While you can contest a will on a number of different grounds, ranging from improper execution to fraud or duress, undue influence is the most common basis for challenging a will.  Undue influence occurs when the testator (the person making the will) is not able to freely and voluntarily execute the will because he or she was coerced, threatened or forced to do so as a result of the undue pressure or influence of another person.  In short, the theory is that the pressure or influence exerted over the testator was so strong that it destroyed his or her free will and, therefore, the will may not reflect the testator’s true wishes. 

Undue Influence Challenges in Florida

While the general concept of undue influence is easy to grasp, you may be wondering when a will can be legally challenged and set aside.
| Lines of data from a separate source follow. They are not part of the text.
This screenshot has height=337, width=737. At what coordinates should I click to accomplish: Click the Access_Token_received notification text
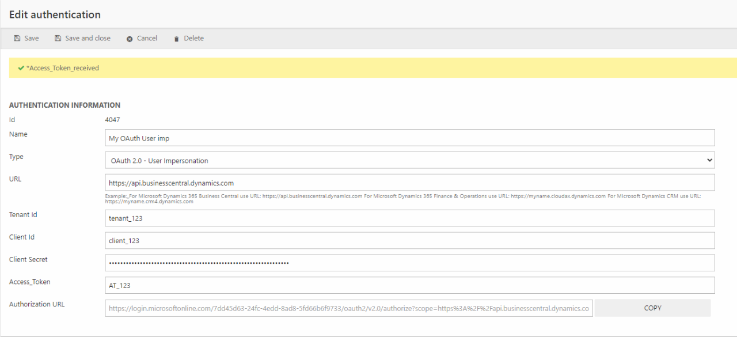[63, 68]
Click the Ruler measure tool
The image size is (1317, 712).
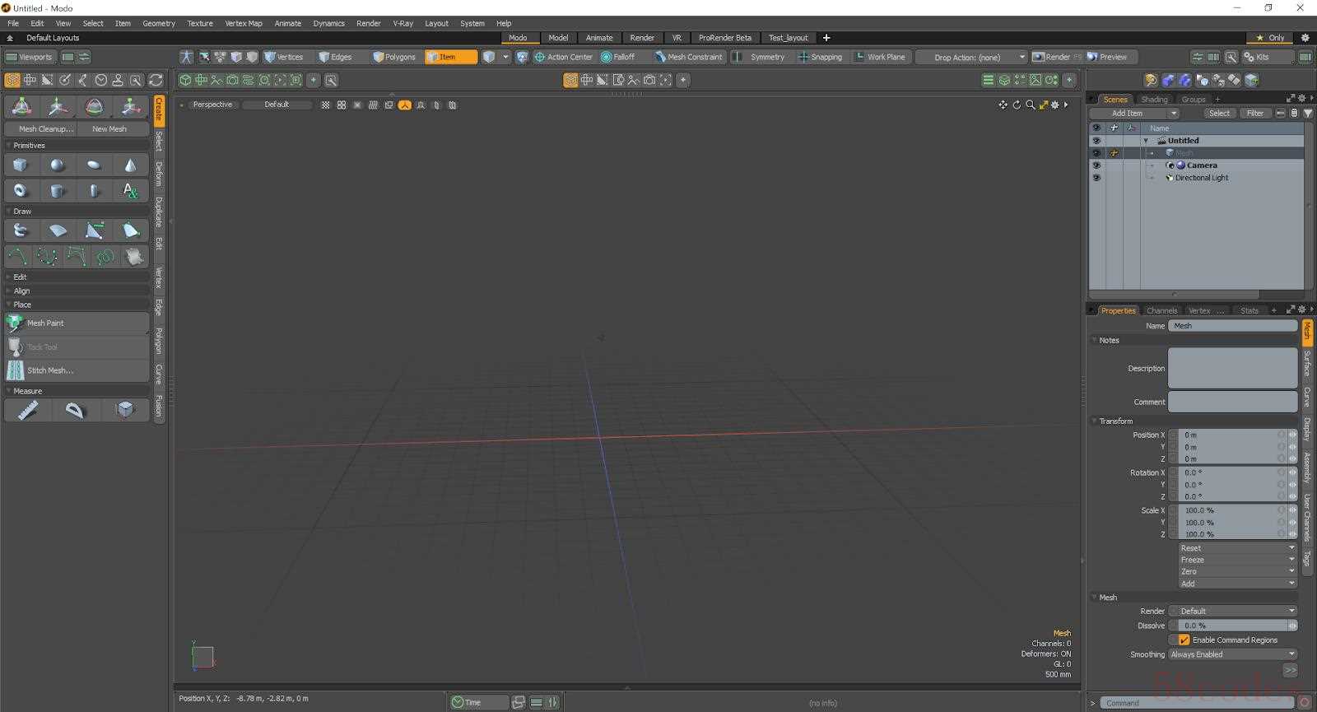pos(28,410)
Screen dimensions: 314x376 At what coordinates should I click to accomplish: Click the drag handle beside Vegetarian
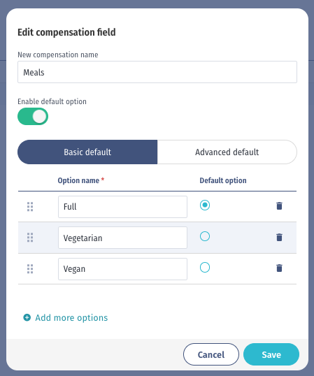pos(30,238)
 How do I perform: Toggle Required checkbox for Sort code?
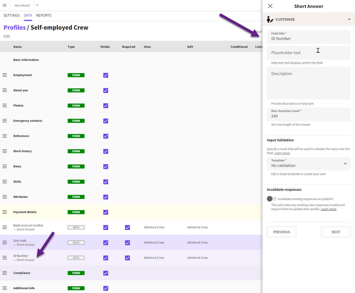(127, 243)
Under the Florida Probate Code (Florida Statute 732.5165), when a will is “procured by fraud, duress, mistake or undue influence” the will is void.  Any person who has an interest in the estate may bring an action to challenge a will on the grounds of undue influence.  An action can only be brought after the testator has died.  The action is commenced by filing a petition for the revocation of probate with the probate court.

If you decide to file a petition to contest a will for undue influence you will have to produce evidence that establishes a presumption of undue influence.  In order to meet your burden, you must prove the following elements by a preponderance of the evidence:

  1. The undue influencer is a substantial beneficiary of the contested will;
  2. The undue influencer held a confidential relationship with the testator; and,
  3. The undue influencer actively procured the will.


The Florida Supreme Court in the case of In Re Estate of Carpenter, 253 So.2d 697 (Fla. 1971) set forth several criteria to help courts determine whether the beneficiary (the “alleged undue influencer”) may have actively procured the will:

  1. Presence of the beneficiary at the execution of the will;
  2. Presence of the beneficiary on those occasions when the testator expressed a desire to make a will;
  3. Recommendation by the beneficiary of an attorney to draw the will;
  4. Knowledge of the contents of the will by the beneficiary prior to execution;
  5. Giving of instructions on preparation of the will by the beneficiary to the attorney drawing the will;
  6. Securing of witnesses to the will by the beneficiary; and,
  7. Safekeeping of the will by the beneficiary after its execution.


According to the Carpenter court, the above criteria are not exclusive, nor are they mandatory, to show that active procurement has taken place.

The Presumption of Undue Influence

In 2002, the Florida Legislature amended the Florida Probate Code to create a presumption of undue influence.  Under Florida Statute § 733.107 if the petitioner is able to establish a prima facie case of undue influence, the burden of proof will then shift to the proponent of the will (the  alleged undue influencer) to prove by a preponderance of the evidence that there was no undue influence.

Undue influence cases can be challenging and difficult.  If you suspect a loved one was the victim of undue influence, or if someone is claiming you have unduly influenced a testator, you should seek the representation of an experienced probate litigation lawyer.  These cases are very fact specific and require the skills and expertise of an attorney who knows how to undertake a thorough investigation of the matter in order to present the strongest case possible to the court.